Schuldner stellt Antrag auf Restschuldbefreiung im Zweitverfahren. Schuldner verliert. Halle.

Um was es geht

Verlauf

Das Insolvenzverfahren über das Vermögen des Schuldners wird in 2010 eröffnet. Mit dem Eröffnungsbeschluss gibt die Insolvenzverwaltung die selbständige Tätigkeit des Schuldners frei.

Der Schuldner stellt in 2012 – jetzt über das Vermögen aus seiner freigegebenen Tätigkeit – den Antrag auf Eröffnung des Insolvenzverfahrens (Zweitverfahren) und beantragt erneut die Erteilung der Restschuldbefreiung.

Ergebnis

Das zweite Insolvenzverfahren wird eröffnet.

Der zweite Antrag auf Erteilng der Restschuldbefreiung ist unzulässig, wenn über den ersten noch nicht entschieden ist. Dies folgt aus dem Rechtsgedanken des § 290 Abs. 1 Nr. 3 InsO aF.

Rechtsschutzbedürfnis

“(…) Das Beschwerdegericht hat gemeint, dem Schuldner fehle das Rechtsschutzbedürfnis für den Antrag auf Erteilung der Restschuldbefreiung, weil diese in entsprechender Anwendung von § 290 Abs. 1 Nr. 3 InsO aF zu versagen sei.

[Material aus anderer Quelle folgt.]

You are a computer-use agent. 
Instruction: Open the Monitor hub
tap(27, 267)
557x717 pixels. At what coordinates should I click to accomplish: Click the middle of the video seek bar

(…) Es entspreche dem Sinn und Zweck der genannten Bestimmung, dass der Schuldner vorsichtiger wirtschaften solle, wenn er in den letzten zehn Jahren ein Restschuldbefreiungsverfahren durchlaufen habe.

(…) Die Regelung in § 290 Abs. 1 Nr. 3 InsO ist grundsätzlich analogiefähig.

(…) Dies hat der Senat für verschiedene Fallgestaltungen, in denen nach einem abgeschlossenen Erstverfahren ein erneuter Antrag auf Restschuldbefreiung gestellt wurde, entschieden.

(…) Die Voraussetzungen einer Analogie liegen auch im Streitfall vor. (…)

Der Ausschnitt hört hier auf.